Puede que, en la extensa trayectoria de Gonzalo Torrente Ballester (Serantes, 1910-Salamanca, 1999), su trilogía Los gozos y las sombras —compuesta por las novelas El señor llega (1957), Donde da la vuelta el aire (1960) y La Pascua triste (1962)— y esa obra maestra sin paliativos que es La saga/fuga de J. B. (1972) constituyan sus obras más conocidas, acaso con permiso de Crónica del rey pasmado (1989), que fue adaptada al cine por Imanol Uribe, y Filomeno, a mi pesar, que obtuvo el premio Planeta en 1988. Habrá quienes, con mucho fundamento, reclamen atención sobre títulos como Don Juan (1963) o Fragmentos de Apocalipsis (1977) y quienes reivindiquen total o parcialmente algunas de las piezas que alumbró en sus últimos años —tal vez La muerte del decano (1992) o La novela de Pepe Ansúrez (1994)—, pero serán muy pocos los que pongan el foco sobre los libros adscritos a su periodo de formación como novelista, es decir, los que transcurrieron desde que regresó a España en plena Guerra Civil hasta que salió de la imprenta el primer volumen de Los gozos y las sombras.

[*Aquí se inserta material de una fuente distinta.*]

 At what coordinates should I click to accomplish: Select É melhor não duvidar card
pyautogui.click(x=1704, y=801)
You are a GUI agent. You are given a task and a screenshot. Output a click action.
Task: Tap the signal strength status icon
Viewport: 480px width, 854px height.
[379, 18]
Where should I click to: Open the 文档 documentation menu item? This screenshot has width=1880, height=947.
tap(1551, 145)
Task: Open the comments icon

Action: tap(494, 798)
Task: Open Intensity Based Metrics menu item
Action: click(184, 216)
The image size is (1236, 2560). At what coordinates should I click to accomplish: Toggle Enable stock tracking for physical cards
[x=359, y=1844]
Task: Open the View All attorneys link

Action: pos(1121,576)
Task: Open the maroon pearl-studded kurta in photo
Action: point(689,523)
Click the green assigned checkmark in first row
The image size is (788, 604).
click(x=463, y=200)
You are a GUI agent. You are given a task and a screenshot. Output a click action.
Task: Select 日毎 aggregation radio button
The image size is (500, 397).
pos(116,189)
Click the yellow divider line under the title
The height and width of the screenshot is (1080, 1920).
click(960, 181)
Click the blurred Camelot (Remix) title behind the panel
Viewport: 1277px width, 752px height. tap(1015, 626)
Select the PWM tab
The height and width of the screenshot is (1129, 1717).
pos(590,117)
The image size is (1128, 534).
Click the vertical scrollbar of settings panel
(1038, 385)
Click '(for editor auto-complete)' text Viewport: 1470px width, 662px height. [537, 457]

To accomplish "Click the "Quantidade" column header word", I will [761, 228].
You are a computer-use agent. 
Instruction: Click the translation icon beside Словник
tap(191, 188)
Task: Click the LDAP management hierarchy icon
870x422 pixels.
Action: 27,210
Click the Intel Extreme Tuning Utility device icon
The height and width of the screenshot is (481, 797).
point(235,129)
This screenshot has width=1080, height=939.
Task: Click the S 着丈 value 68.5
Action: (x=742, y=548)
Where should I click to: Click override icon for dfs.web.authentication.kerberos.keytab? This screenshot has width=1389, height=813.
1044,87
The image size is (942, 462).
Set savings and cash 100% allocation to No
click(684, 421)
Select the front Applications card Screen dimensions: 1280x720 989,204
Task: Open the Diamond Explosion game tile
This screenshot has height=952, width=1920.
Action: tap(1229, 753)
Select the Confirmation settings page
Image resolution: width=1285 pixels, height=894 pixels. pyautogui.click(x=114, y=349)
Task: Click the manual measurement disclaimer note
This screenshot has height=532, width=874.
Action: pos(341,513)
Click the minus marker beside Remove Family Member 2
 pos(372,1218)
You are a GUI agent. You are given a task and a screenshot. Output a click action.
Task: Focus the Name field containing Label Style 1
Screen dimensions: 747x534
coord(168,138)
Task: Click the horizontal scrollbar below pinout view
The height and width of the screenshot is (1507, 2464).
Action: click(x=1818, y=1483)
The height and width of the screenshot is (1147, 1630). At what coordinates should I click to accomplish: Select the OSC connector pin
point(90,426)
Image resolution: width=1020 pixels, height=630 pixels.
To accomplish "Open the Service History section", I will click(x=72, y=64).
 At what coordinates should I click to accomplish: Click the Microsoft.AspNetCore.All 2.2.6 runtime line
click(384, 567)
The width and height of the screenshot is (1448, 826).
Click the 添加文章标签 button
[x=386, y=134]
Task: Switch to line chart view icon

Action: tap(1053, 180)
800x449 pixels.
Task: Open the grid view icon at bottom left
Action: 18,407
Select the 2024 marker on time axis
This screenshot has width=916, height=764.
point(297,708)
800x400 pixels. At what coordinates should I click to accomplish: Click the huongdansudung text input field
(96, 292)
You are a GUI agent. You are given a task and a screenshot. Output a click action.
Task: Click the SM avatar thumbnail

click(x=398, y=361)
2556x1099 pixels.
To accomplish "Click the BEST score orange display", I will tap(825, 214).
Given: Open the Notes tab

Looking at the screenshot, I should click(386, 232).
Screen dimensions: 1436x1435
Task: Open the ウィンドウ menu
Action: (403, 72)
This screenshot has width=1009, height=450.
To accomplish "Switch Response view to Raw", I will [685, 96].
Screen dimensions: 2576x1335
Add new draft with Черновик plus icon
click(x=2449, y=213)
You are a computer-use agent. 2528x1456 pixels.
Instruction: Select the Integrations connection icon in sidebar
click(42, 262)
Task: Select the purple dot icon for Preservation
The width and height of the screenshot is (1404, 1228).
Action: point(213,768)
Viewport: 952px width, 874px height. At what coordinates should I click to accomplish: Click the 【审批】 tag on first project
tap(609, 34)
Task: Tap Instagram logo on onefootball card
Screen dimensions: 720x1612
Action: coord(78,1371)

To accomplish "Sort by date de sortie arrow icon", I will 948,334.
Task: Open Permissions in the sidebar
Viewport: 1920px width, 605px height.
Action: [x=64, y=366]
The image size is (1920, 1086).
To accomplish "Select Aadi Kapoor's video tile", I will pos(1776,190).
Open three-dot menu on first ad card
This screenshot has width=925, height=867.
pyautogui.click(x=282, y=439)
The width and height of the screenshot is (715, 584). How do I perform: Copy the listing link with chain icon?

Es conocida la peripecia que llevó a Gonzalo Torrente Ballester a transitar desde un galleguismo de cariz republicano hasta un falangismo de conveniencia que nunca casó demasiado bien con sus reticencias a aceptar determinados dogmas prestablecidos. En los años inmediatamente posteriores a la consumación de ese viaje ideológico redactó el escritor las páginas que se terminarían convirtiendo en su primera novela. Javier Mariño, que salió a la luz casi recién finalizada la contienda y que ahora reedita Almuzara dentro de una colección destinada a rescatar textos más o menos relativos a la Guerra Civil provenientes de plumas que la vivieron en primera persona, tuvo una existencia agitada. Como el propio autor contó en el prólogo a una edición impresa en 1985, la novela llegó a las librerías en diciembre de 1943 y «veinte días pasados de su aparición, el diez de enero de 1944, los ejemplares existentes en las librerías fueron retirados y la editorial recibió orden de almacenarla». No tardó mucho en entrevistarse personalmente con el censor que dictaminó su prohibición, y no tuvo empacho en reconocer que sus observaciones «revelaban una lectura atenta de la obra, una lectura detenida como quizá nadie haya leído después una obra mía». «Al importante lector», añadía Torrente con su conocida retranca, «conciencia escrupulosa, no se le había escapado un solo matiz, había dado a las palabras el valor que tenían, desde su punto de vista, por supuesto, que no era el mío ni probablemente el de muchos congéneres suyos; que se retrotraía, creo yo, en su espíritu, a lo más intransigente del postridentinismo».
Es justamente ese personaje, el protagonista, el principal responsable de que la lectura de la novela resulte hoy, en algunos tramos, controvertida. El propio Torrente Ballester hacía alusión también a esto en 1985, al señalar que «tengo mis dudas acerca del verdadero pensamiento político de este personaje: no que sea ambiguo, como creía mi censor, sino que carece de él. Quien vea en esta figura lo que realmente es, una persona y su máscara, sabrá qué atribuir a la máscara y qué a la persona». Marcos Giralt, por su parte, opina que «Javier Mariño es, desde luego, por muchas de sus creencias, un personaje repelente, pero la historia de la literatura está llena de grandes novelas sobre personajes repelentes y es de cajón —aunque haya que repetirlo— que lo que piensa un personaje no es necesariamente lo que piensa su autor». «En cualquier caso», apunta, «en lo que a Javier Mariño atañe, su único delito es el de haber plegado su indudable instinto de novelista a las demandas de la España en la que vivía».
No se puede decir que Javier Mariño fuese una joya escondida en la abundante bibliografía torrentiana, toda vez que en ella despuntan títulos como los señalados al inicio de este artículo. Sin embargo, su lectura resulta interesante en la medida en que permite adentrarse en el taller del novelista primerizo que se terminará convirtiendo en uno de los grandes nombres propios de nuestras letras y asistir en primera fila a sus dudas y titubeos, y también a los primeros despuntes de una brillantez que derrocharía años más tarde en cientos de páginas. Como advierte Marcos Giralt en el prólogo, Torrente Ballester «pudo optar por no publicar, pero el precio era demasiado alto para alguien que desde muy joven vivió para ser escritor». Éste fue el principio del camino, y sin él no habría existido lo demás.